The final ranked list showed "good correlation between the mortality rates associated with ADRs and their rank," according to the paper. The rankings also showed "significant" correlation between the relative number of deaths in ADR reports and the computed severity rank for the ADR in questions — more severe ADRs tend to have significantly higher death rates.

Not unexpectedly, top ranked severe ADRs included cardiac arrest, metastatic bone cancer, left ventricular failure, HIV infection, and anal cancer. Equally unsurprising, bottom-ranked ADRs included elevated mood, euphoric mood, early morning awakening, dry mouth, and decreased appetite. The middle of the list was a little more variable and the selections that workers made there are very subjective and individualistic, Gottlieb said. That led to some "discordance" between the estimated severity of some of the ADRs in the list and their associated mortality rates as recorded the US FDA Adverse Events Reporting System (AERS), the researchers wrote. They posit some possible reasons for the disagreement including " a misunderstanding by laymen of the true severity of an ADR (e.g., the word 'cancer' may get a high ranking, regardless of its survival statistics), and/or a bias in the associated death rates in the AERS system."
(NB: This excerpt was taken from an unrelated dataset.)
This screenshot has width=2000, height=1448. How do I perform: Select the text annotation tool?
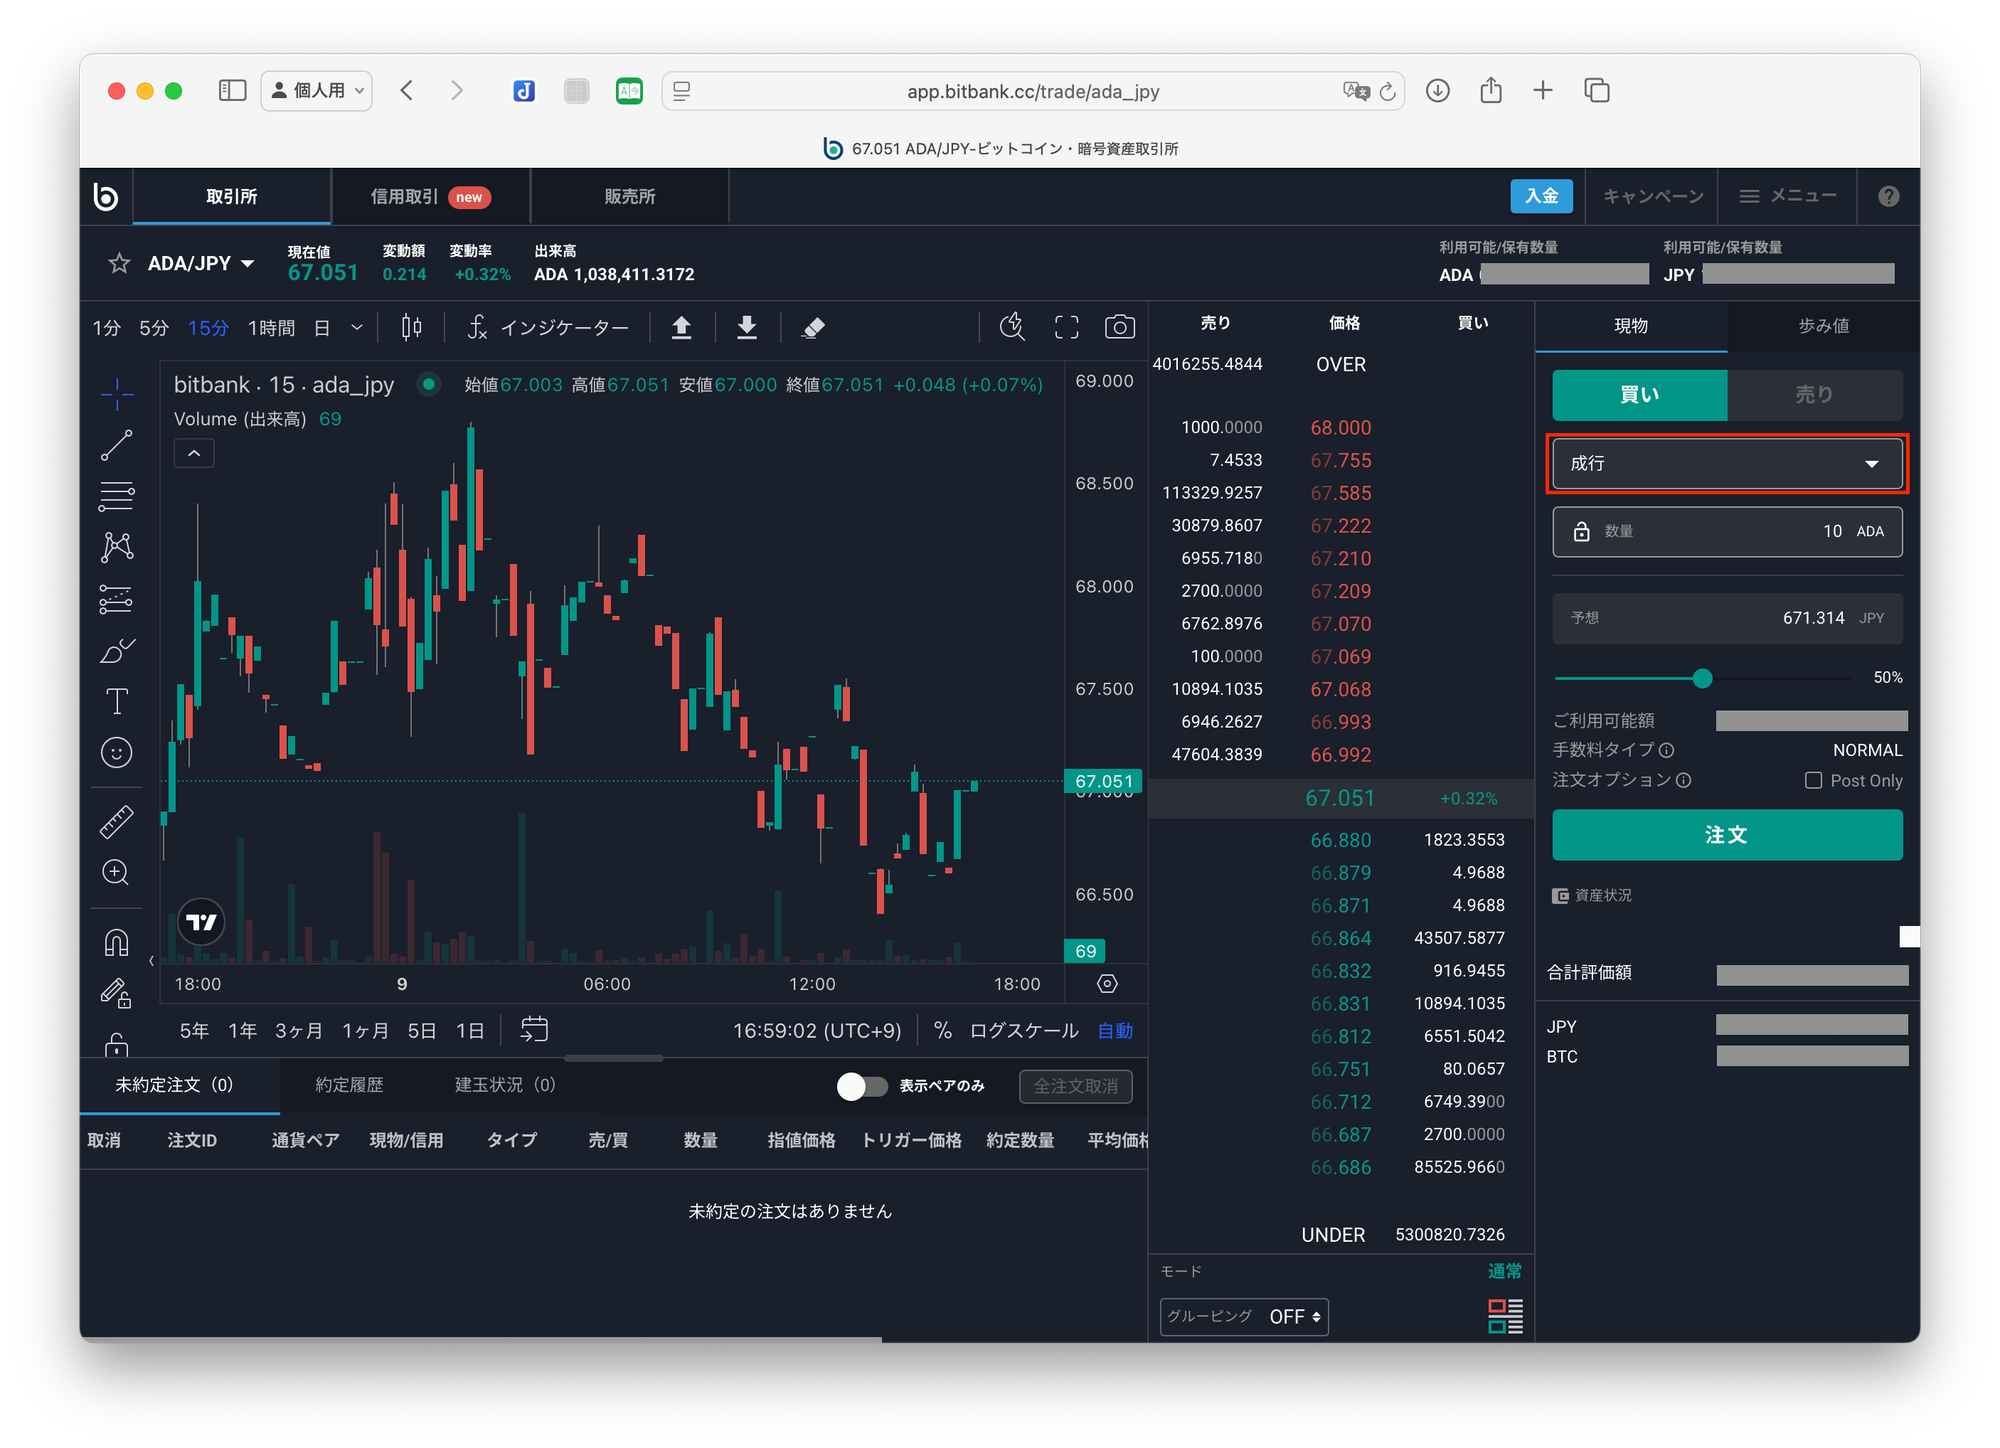[116, 701]
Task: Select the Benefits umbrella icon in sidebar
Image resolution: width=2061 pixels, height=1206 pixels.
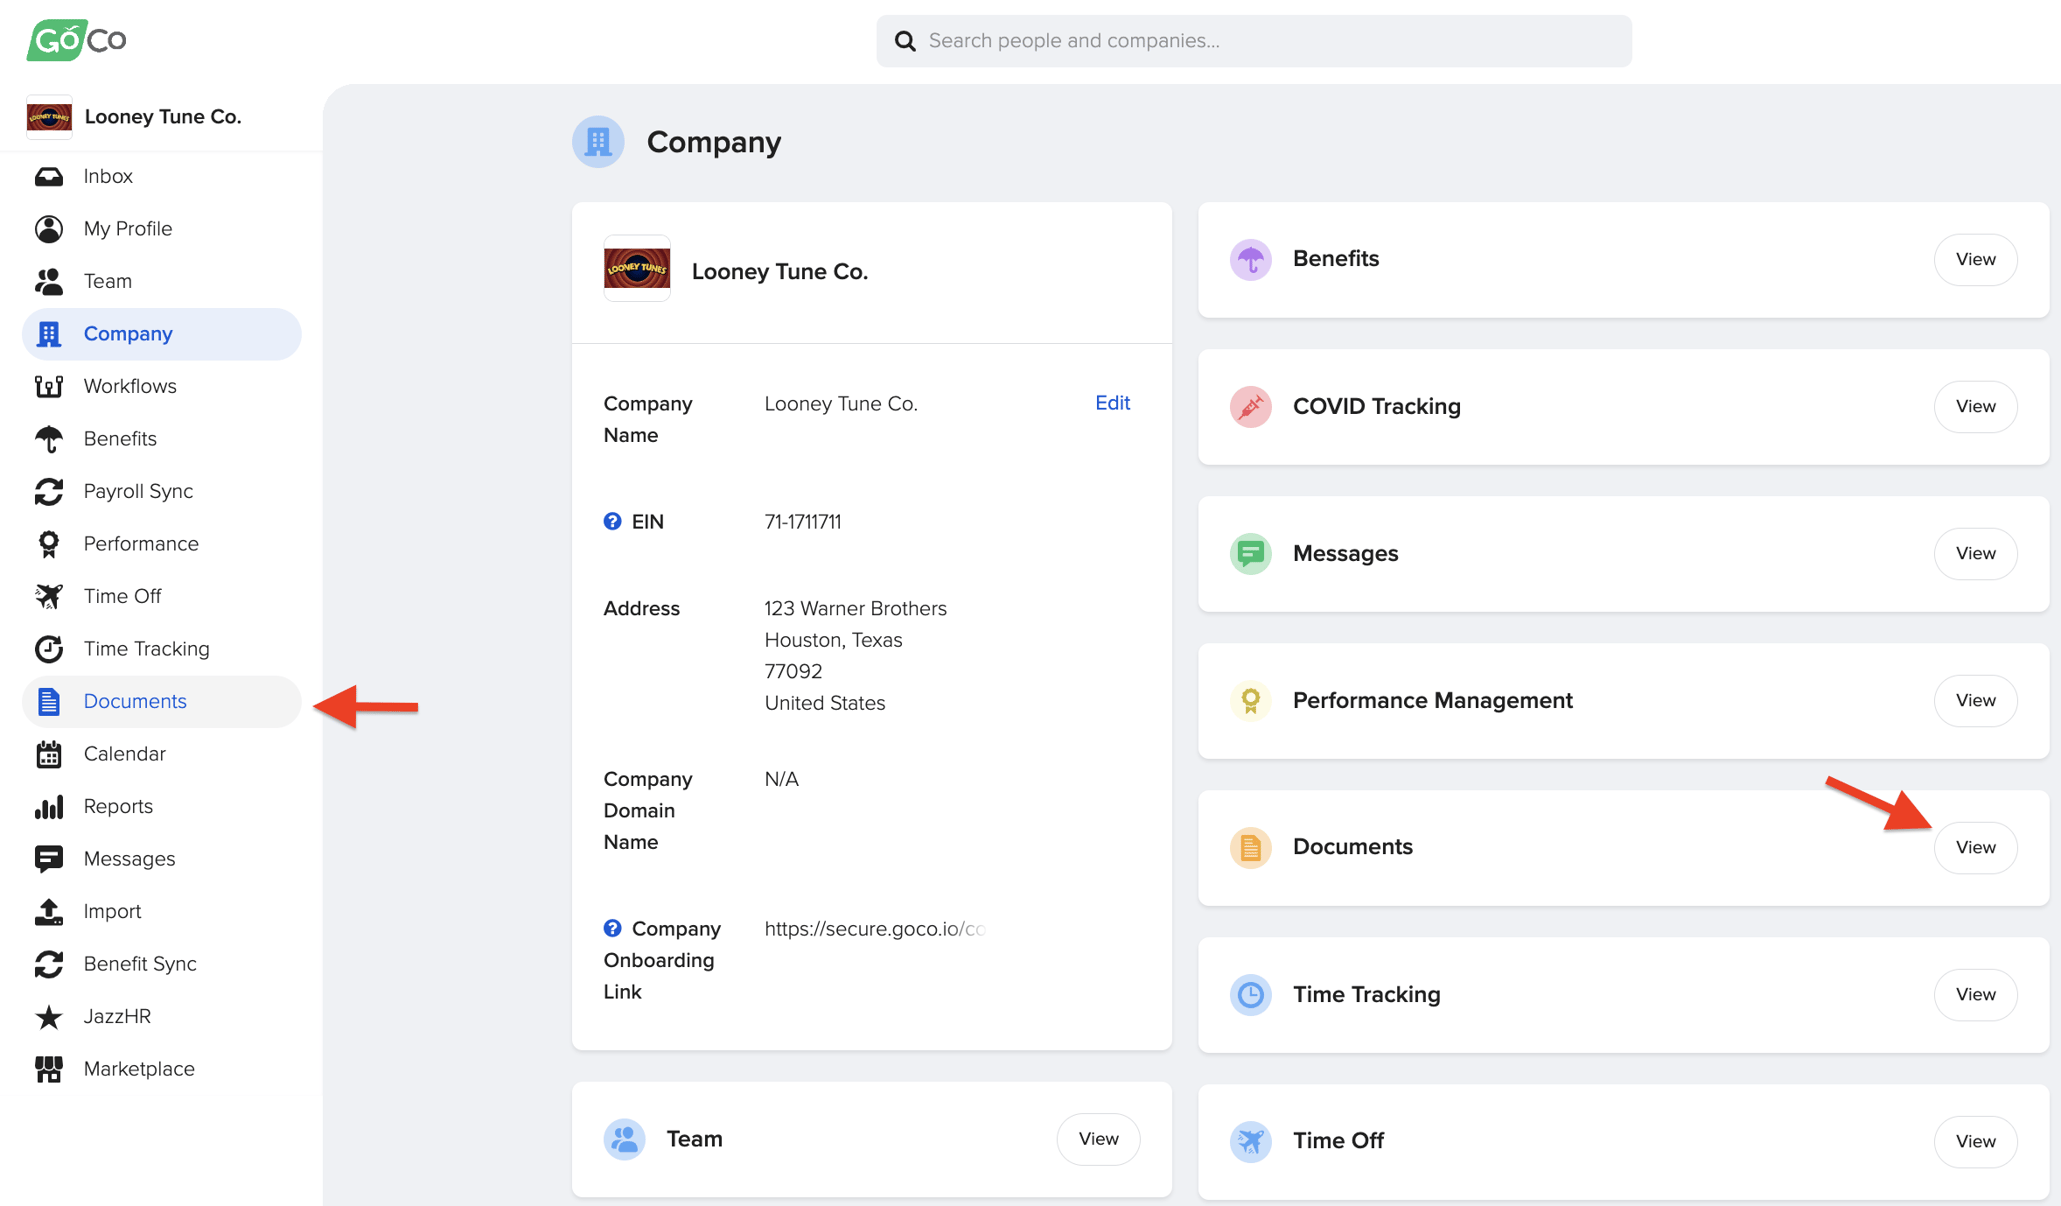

One initially interesting finding was that congenital malformations, which the researchers expected would rank higher was actually ranked moderate to mild by the respondents, he said. A closer look at the data showed that these were relatively harmless malformations such as having an additional toe, which could account for why they received a lower ranking.

As part of the study, the researchers also looked at links between ADRs and some therapeutic drug classes including immunosuppressants, anti-inflammatory drugs, corticosteroids, and anti-Parkinson treatments. Immunosuppressants and anti-Parkinson drugs were among the treatments with high numbers of associated severe ADRs — a median of five or more severe ADRs. The severe ADRs associated with the highest number of immunosuppressants were necrosis, renal failure, and congestive cardiac failure. The most common severe ADRs for anti-Parkinson drugs were cardiac arrest, coma, renal failure, skin cancer, and cerebral ischemia. These classes also showed "large variability between their drug members in terms of occurrences of severe ADRs, suggesting staying vigilant in regard to the effect of drug choice on ADR occurrence in patients," the researchers wrote.

The ranking also "highlights severe drug-ADR predictions, such as cardiovascular ADRs for raloxifene and celecoxib," the researchers wrote. "It also triages genes associated with severe ADRs such as epidermal growth-factor receptor (EGFR) [which is] associated with glioblastoma multiforme, and SCN1A [which is] associated with epilepsy." The full list of ranked ADRs is included in the supplementary section of the paper.

For their next steps, the researchers plan to use the ranked list to prioritize ADR predictions from previous studies for further investigation, Gottlieb said. They also want to use the list to aid clinicians in the treatment selection process, he said. At present, the researchers are working on a patient similarity framework that would let clinicians weigh treatments based on associated ADRs as they occur in different individuals. With this information in hand, physicians can then check what their patients' preferences are before going ahead and prescribing treatment.